Jane miró en la dirección de la dama y vio a su amiga bailando con el aludido. Ya le había comentado el día que fue a verla que el joven parecía mostrar cierto interés en su persona.

—Si te molesta, te prometo que le ignoraré de inmediato —le aseguró Evangeline.

—No seas tonta, Evie. Malbury es un joven apuesto y amable, y que se haya fijado en ti es la mejor noticia que podías darme —le había dicho, y era totalmente sincera.

—Creo que me gusta, ¿sabes? —le confesó—. Que me gusta de verdad.

—Oh, ¡me alegro tanto!

—Al principio pensé que se acercaba a mí para saber de ti, aunque ya estuvieras prometida —le dijo—. Pero ni una sola vez me preguntó por ti, y parecía realmente interesado en lo que yo tuviera que decirle, que al principio fue bastante poco, lo reconozco. —Evangeline soltó una carcajada—. Estoy deseando besarlo, ¿sabes? Y que ese beso se parezca un poco al que Blake te dio a ti.
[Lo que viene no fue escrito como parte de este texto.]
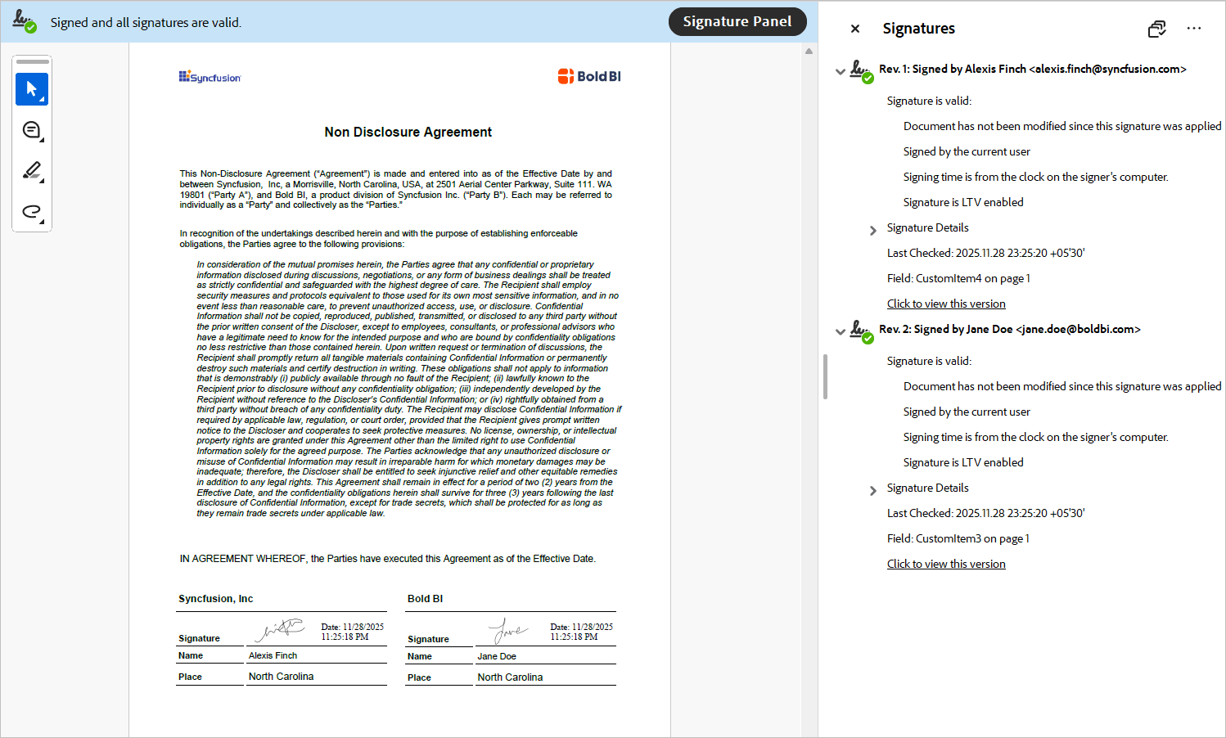Click the Signature Panel button
The image size is (1226, 738).
tap(737, 21)
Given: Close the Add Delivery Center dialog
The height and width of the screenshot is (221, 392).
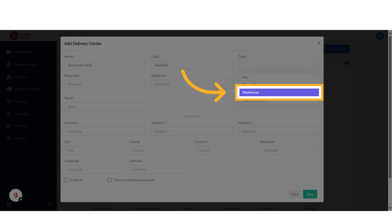Looking at the screenshot, I should [319, 43].
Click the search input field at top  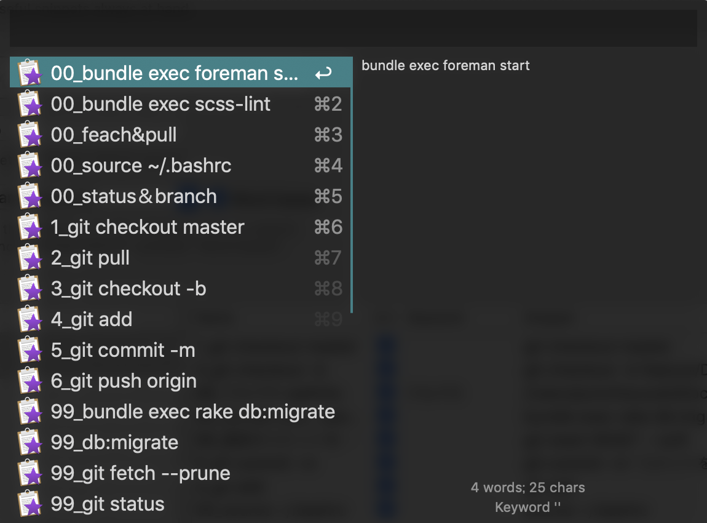[353, 28]
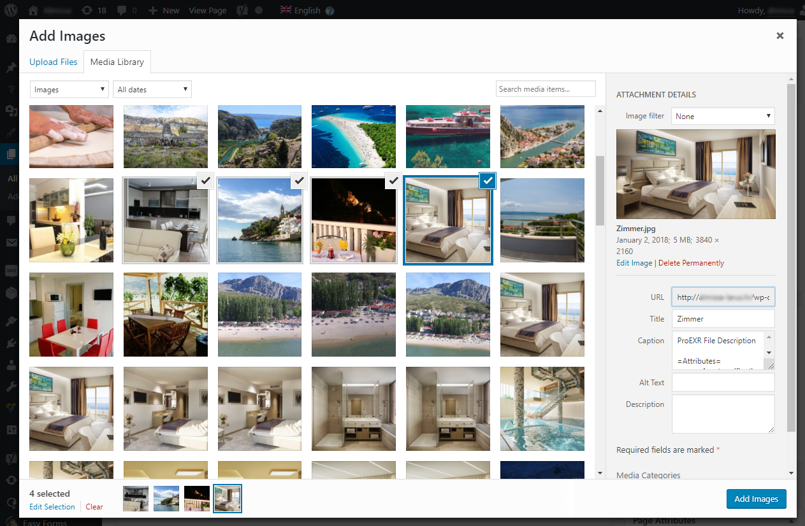Click the help icon next to English
The width and height of the screenshot is (805, 526).
point(330,11)
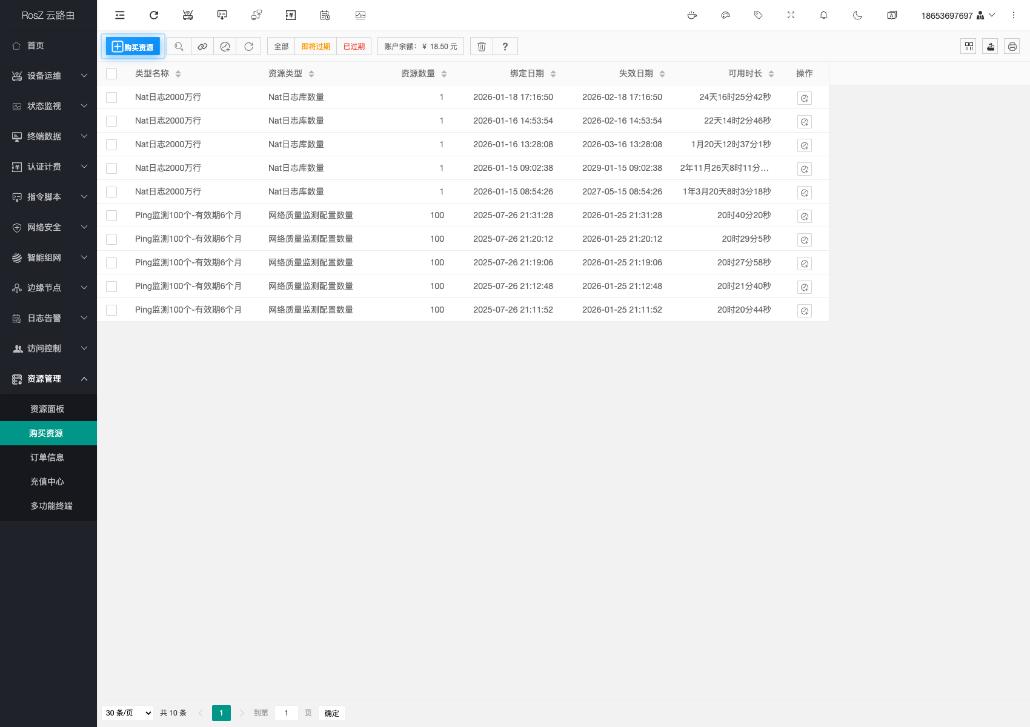Collapse the 资源管理 sidebar section

click(x=48, y=379)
Jane recordaba esa conversación mientras veía bailar a su mejor amiga, que parecía sentirse muy cómoda con aquel caballero que apenas la superaba en un puñado de centímetros. Pensó también en aquel primer beso, y en todos los que habían venido después, y los que aún estaban por llegar.

Echó de menos a Blake a su lado. ¿Dónde se habría metido?
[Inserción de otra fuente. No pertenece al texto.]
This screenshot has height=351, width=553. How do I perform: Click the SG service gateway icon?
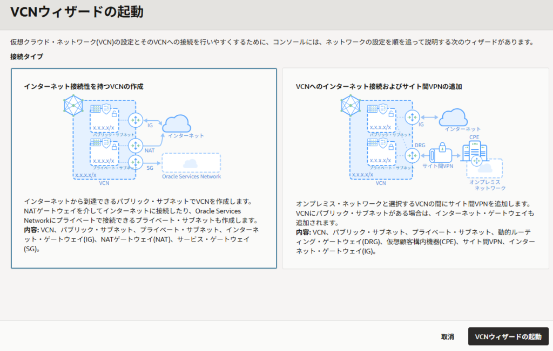pyautogui.click(x=135, y=162)
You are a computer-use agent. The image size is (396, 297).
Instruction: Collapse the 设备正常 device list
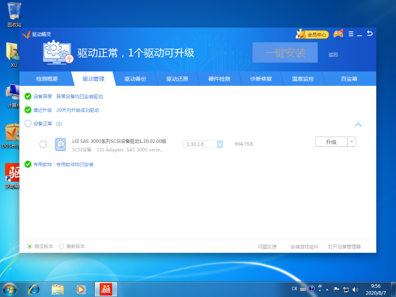(x=358, y=124)
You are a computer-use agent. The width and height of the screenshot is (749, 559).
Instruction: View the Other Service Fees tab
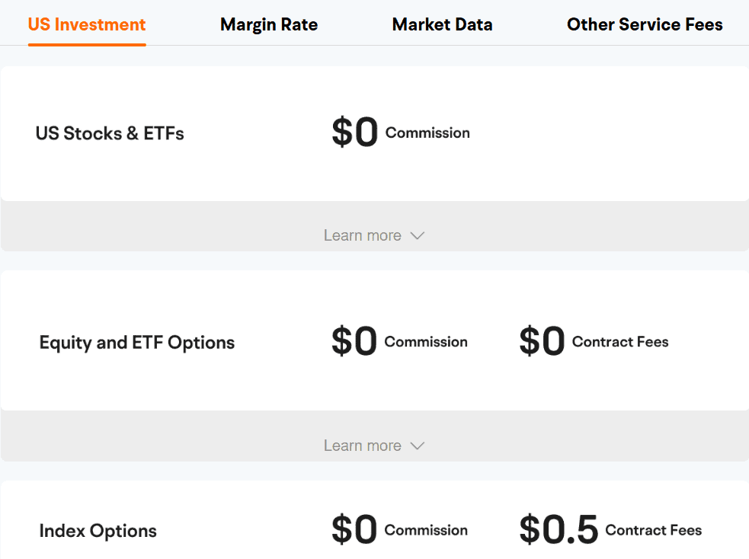[x=644, y=24]
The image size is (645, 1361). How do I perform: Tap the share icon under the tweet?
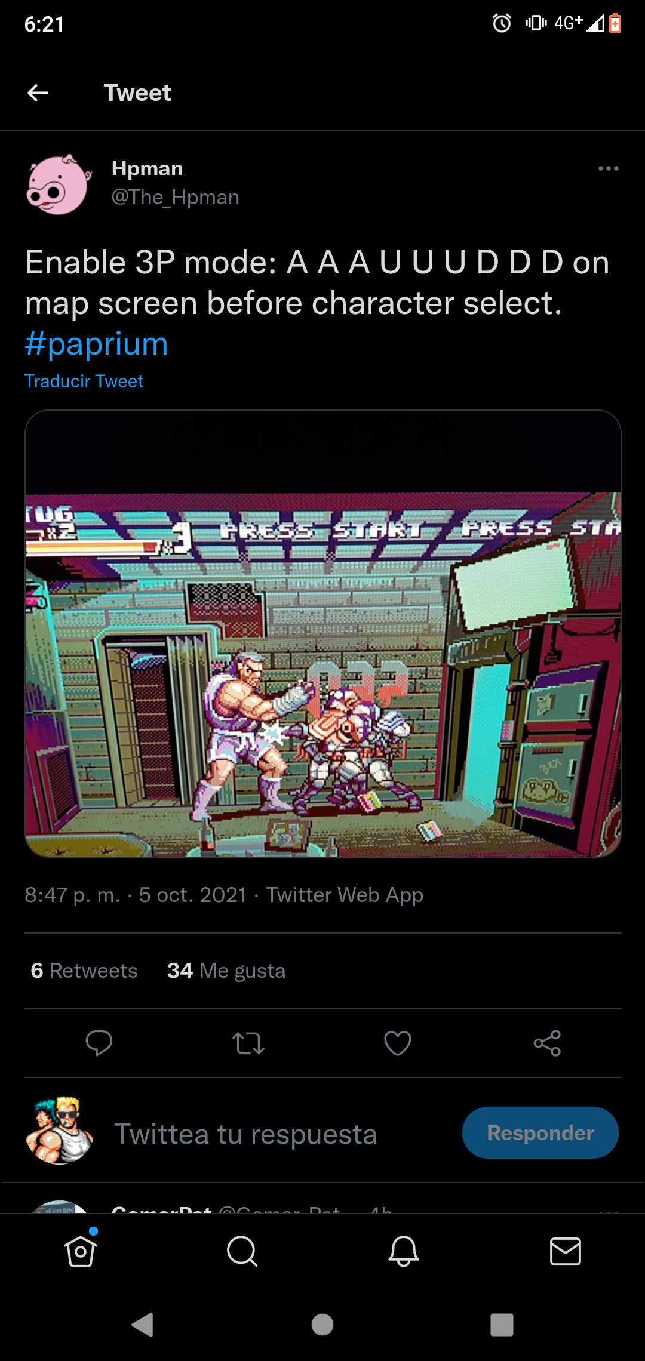(547, 1043)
El marqués de Heyworth se encontraba en uno de los salones interiores, jugando a las cartas con un pequeño grupo de caballeros. No era aquel el lugar en el que prefería estar, pero era el más seguro para Jane. Imaginarla sola en el baile le estaba destrozando los nervios, pero allí estaba Lucien, a quien había visto al llegar, y también Evangeline. Estaría acompañada.

Pasó allí casi toda la velada, hasta que decidió que había llegado el momento de regresar a casa. Fue en busca de Jane, que lo recibió algo molesta, y abandonaron la mansión Wilham en completo silencio. Ni siquiera le dirigió un reproche, ni una palabra malsonante. «Por Dios, Jane, ¿por qué eres tan buena persona?» Quería que se enfadase con él, no demasiado, lo suficiente como para enfriar un poco aquella relación.

Subieron juntos la escalera hasta el piso de arriba, sin rozarse apenas, y él se metió en su habitación. Lo primero que hizo fue echar la llave a la puerta que comunicaba ambos dormitorios. Esa iba a ser la primera noche que no durmieran juntos y le dolía cada centímetro del cuerpo por no tener a Jane a su lado.

¿Estaba haciendo lo correcto? ¿No era preferible que ella se molestase un poco ahora en lugar de que sufriera lo indecible en el futuro?

«Te amo, lady Jane», susurró al aire, pegado al dintel de aquella puerta que se había convertido en una frontera.